Lymphatic vessels, inflammation, and immunity. A, homeostatic lymphatic capillaries support immune surveillance through steady-state homing of resident immune cells, including DCs and some subsets of memory T cells. B, local inflammation and damage activate a series of danger signaling as well as increased IFPs that activate initial lymphatic capillaries, resulting in remodeling (either proliferative or nonproliferative), upregulation of adhesion molecules, and enhanced expression of the homing chemokine C–C motif ligand 21 (CCL21). Altered adhesions and CCL21 coordinate to facilitate entry of activated CCR7⁺ DCs into afferent lymphatic vessels and migration toward draining LNs where they interact with and activate naïve T cells. The decoy receptor D6 ensures proper presentation of homeostatic chemokines by lymphatic endothelial cells (LEC) by scavenging inflammatory chemokines to specifically facilitate mature over immature DC migration. Changes in lymphatic flows that result from altered signaling in both initial capillaries and collecting vessels may influence accumulation of inflammatory cytokines that help to perpetuate local inflammation leading to infiltration and accumulation of leukocytes in tissue, which further drive lymphatic remodeling. C, although important for immune induction, evidence also indicates that lymphatic capillaries importantly regulate resolution of local inflammation and immunity through leukocyte egress and chemokine sequestration. Both macrophages and some T cells exit peripheral tissue through draining lymphatic capillaries using CCL21 and sphingosine kinase (SPHK) conversion of sphingosine into sphingosine-1-phosphate (S1P) as signals for their exit, all produced by initial lymphatic vessels. Cellular exit is required for resolution of disease. ICAM1, intracellular adhesion molecule 1; LFA1, lymphocyte function associated antigen 1. D, novel immunomodulatory roles of LECs have been described, largely in the context of lymphoid organs. LECs inhibit both antigen-dependent and independent T-cell activation through production of nitric oxide (NO) and nonspecific inhibition of DC–T-cell interactions. Inflamed LECs inhibit maturation of DCs through ICAM1 and receive peptide-loaded MHCII complexes from mature DCs. In addition, LECs promiscuously present endogenous and scavenge exogenous antigen for cross-presentation on MHCI molecules and direct deletion of antigen-specific CD8⁺ T cells.
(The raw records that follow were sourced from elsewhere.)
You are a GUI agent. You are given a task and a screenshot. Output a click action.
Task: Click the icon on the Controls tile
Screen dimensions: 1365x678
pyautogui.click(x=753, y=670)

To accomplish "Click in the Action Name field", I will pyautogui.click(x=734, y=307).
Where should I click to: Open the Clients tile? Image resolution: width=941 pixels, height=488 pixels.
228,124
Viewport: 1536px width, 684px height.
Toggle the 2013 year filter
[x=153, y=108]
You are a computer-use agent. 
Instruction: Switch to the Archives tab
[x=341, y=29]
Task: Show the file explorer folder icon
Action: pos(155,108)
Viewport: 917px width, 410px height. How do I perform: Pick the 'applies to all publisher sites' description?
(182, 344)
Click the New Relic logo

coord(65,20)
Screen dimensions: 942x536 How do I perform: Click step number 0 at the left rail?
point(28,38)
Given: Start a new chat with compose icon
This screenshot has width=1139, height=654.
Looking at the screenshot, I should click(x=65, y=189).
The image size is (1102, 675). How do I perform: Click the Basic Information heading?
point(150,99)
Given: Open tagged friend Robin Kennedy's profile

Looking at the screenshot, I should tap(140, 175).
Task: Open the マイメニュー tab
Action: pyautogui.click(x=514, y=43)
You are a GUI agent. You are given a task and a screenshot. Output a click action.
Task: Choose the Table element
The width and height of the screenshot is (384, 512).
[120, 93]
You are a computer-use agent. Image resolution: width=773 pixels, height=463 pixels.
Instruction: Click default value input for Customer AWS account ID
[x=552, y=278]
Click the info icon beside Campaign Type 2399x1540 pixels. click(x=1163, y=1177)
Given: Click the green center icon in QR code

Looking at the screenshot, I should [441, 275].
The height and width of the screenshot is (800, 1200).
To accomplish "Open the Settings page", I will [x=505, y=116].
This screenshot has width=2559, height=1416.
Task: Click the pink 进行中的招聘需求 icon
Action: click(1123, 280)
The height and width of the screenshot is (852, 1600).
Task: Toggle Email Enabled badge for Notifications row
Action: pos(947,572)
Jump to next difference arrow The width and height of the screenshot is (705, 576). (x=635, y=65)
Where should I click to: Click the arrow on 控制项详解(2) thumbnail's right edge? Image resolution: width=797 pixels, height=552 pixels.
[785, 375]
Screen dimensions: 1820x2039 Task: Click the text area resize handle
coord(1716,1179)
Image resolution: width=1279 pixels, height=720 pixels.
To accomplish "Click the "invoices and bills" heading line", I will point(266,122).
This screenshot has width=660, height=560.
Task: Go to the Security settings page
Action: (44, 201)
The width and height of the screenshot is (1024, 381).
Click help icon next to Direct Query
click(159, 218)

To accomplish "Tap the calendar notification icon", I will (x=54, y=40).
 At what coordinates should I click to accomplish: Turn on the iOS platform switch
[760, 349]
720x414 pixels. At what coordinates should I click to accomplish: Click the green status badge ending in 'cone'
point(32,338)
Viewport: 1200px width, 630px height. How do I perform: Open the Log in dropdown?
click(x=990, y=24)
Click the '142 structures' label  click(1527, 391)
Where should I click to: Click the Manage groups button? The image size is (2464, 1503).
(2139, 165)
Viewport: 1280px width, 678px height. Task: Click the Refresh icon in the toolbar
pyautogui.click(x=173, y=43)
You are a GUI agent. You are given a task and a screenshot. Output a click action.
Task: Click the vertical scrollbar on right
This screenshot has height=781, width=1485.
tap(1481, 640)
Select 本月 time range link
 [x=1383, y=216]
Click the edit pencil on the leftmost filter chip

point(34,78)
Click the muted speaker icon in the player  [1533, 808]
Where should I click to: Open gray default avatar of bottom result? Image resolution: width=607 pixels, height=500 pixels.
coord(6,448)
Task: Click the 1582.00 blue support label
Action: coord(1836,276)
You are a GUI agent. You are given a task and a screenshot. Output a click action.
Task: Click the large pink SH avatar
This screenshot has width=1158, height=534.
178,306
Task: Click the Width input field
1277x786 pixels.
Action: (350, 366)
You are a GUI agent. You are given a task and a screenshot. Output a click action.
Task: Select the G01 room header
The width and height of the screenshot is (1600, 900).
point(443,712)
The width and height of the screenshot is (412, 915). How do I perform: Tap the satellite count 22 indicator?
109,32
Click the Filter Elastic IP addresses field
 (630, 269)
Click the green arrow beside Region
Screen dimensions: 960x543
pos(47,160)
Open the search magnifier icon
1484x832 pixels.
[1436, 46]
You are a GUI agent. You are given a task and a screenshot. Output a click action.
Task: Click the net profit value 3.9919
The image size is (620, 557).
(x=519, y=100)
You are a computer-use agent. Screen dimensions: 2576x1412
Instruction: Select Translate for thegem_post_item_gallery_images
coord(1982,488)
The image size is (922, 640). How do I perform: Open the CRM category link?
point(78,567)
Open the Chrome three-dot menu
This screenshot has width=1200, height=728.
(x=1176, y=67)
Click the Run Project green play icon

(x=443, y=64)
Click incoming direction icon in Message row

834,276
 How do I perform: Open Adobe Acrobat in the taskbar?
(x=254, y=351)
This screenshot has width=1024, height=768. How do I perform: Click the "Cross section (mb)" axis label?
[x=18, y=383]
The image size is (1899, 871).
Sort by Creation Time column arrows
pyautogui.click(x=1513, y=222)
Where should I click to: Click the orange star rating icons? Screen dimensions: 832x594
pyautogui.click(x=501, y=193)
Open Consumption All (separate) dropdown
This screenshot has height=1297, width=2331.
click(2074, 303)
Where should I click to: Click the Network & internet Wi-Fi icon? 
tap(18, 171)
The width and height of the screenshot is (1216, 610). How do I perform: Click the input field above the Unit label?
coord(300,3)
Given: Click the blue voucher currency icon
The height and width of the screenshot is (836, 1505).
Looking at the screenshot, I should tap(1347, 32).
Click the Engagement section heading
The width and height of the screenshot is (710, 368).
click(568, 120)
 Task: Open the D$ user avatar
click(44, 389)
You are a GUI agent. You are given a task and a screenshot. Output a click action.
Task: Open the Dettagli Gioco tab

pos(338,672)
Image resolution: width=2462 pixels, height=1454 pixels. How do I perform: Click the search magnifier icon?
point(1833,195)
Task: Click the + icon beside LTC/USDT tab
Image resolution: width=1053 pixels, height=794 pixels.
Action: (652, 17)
Deregulation of lymphatic vessel function, inflammation, and skin carcinogenesis by environmental factors. Environmental factors that predispose to skin cancer (UVR, infection, and surgery or physical trauma) simultaneously affect lymphatic vessel dysfunction. Lymphatic remodeling as a result of ultraviolet exposure, infection, or surgery may result in altered fluid flows and local inflammation that generate a local microenvironment more permissive to the oncogenic effects of the agents.